Excerpt to read
|---|
This section could have been solved also using a foreach loop as outlined below:

int total = 0;
for(int everyElement: myFirstArray){
    total += everyElement;
}
System.out.println("Total is " + total);

Lines 32 through 35 cover how to sort an array.

Line 32 uses the sort function of the Arrays sub-library of the java.util library to sort the array. The sort function was imported on line 6.

Line 33 is a foreach loop (identical to the one seen on line 19.

Line 34 prints the array as it did on line 20.

This section could have been solved also using a traditional for loop as outlined below:

Arrays.sort(myFirstArray);
for(int i=0; i<myFirstArray.length; i++){
  System.out.print(myFirstArray[i] + " ");
}

Finally, in lines 39 to 43, we analyze how to locate the largest item in the array.

We start by declaring an integer variable named “max” and assign it the value of index 0 of the array. Since the array was just sorted on line 32, index 0 is now 3. As such, the variable “max” now has a value of 3.

Line 40 uses a slightly modified for loop as it starts iterating at 1 and not 0 as we did on line 13 and on line 26.

Line 41 uses a conditional if statement to check if the current iterated index of the array is greater than the variable “max”. If the statement is TRUE, the variable “max” is assigned the value of the iterated index. If is it FALSE, the variable “max” remains with its currently assigned value. This process repeats until the entire array is traversed.

As has been the case through all of this, you could use a foreach loop on this section of the problem as well. Here is what that code would look like with a foreach loop:

int max = myFirstArray[0];
  for (int everyElement: myFirstArray){
   if (everyElement > max)max = everyElement;
  }
System.out.println("Max is " + max);

Here is the code using traditional for loops:

//Program Name: Starting with Arrays
//Programmer Name: Eric Evans, M.Ed.
//Programmer Organization: Ferris High School
//Program Date: Spring 2017

import java.util.*;

public class arrays1 {
 public static void main(String args[]){
 int myFirstArray[] = {100, 25, 63, 3, 12, 50, 85};
 
 //Print the Array with for Loop
 for(int i=0; i<myFirstArray.length; i++){
   System.out.print(myFirstArray[i] + " ");
 }
 
 //Print the Array with foreach Loop
 System.out.println("");
 for(int everyElement: myFirstArray){
   System.out.print(everyElement + " ");
 }
 
 //Adding the Items in the Array
 System.out.println("");
 int total = 0;
 for(int i=0; i<myFirstArray.length; i++){
   total += myFirstArray[i];
 }
 System.out.println("Total is " + total);
 
 //Sorting the Items in the Array
 Arrays.sort(myFirstArray);
 for(int i=0; i<myFirstArray.length; i++){
   System.out.print(myFirstArray[i] + " ");
 }
 
 //Locate the Largest Item in the Array
 System.out.println("");
 int max = myFirstArray[0];
   for (int i=1;i<myFirstArray.length; i++){
     if (myFirstArray[i] > max)max = myFirstArray[i];
   }
 System.out.println("Max is " + max);
 }
}

Here is the code use foreach loops:

//Program Name: Starting with Arrays
//Programmer Name: Eric Evans, M.Ed.
|---|
Raw data

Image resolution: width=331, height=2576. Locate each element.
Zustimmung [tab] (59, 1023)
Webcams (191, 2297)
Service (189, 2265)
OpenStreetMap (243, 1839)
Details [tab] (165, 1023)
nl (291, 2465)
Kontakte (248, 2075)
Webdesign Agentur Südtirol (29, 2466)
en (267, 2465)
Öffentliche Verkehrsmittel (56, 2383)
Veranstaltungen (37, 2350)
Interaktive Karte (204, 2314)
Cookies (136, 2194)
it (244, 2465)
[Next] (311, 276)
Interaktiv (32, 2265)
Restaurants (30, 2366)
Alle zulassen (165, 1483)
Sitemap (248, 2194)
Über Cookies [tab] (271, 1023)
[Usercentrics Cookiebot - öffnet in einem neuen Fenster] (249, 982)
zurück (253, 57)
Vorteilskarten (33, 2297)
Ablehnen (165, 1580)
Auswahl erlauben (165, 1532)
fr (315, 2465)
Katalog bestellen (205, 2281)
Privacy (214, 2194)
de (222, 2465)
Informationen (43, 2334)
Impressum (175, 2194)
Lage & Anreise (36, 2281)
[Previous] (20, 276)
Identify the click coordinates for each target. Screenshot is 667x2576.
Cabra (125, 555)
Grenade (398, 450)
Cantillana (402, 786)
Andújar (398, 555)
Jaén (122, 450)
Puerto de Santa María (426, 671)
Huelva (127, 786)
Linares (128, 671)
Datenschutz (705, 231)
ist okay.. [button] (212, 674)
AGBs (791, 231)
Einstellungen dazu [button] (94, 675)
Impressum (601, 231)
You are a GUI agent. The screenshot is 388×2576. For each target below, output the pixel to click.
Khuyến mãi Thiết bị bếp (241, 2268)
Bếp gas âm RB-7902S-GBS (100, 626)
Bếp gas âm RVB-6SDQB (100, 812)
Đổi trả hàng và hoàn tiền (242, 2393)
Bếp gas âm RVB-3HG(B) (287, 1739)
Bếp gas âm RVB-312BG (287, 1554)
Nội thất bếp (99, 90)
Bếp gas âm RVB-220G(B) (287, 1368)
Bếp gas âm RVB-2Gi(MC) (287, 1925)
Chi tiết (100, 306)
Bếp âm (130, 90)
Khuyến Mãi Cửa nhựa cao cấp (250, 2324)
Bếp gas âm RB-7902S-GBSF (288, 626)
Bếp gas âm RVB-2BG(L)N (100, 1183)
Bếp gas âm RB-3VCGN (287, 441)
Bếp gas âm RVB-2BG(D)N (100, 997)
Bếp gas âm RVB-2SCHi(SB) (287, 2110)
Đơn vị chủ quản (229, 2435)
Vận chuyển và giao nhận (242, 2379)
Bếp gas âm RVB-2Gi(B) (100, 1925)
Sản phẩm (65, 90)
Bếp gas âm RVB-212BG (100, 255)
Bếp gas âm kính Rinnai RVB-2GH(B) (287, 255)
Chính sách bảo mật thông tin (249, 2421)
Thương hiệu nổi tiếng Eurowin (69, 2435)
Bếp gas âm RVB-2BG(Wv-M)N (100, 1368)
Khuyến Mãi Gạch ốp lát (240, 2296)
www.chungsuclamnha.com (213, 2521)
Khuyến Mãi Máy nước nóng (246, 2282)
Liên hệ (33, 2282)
|---|
How would you rewrite the paragraph in the Java arrays excerpt that begins "Line 41 uses a conditional if statement" as a short list that keeps its main facts?

Output for this task
- Line 41 uses an if statement to check whether the current array element is greater than "max".
- If the check is TRUE, "max" takes that element's value.
- If it is FALSE, "max" keeps its current value.
- This repeats until the whole array has been traversed.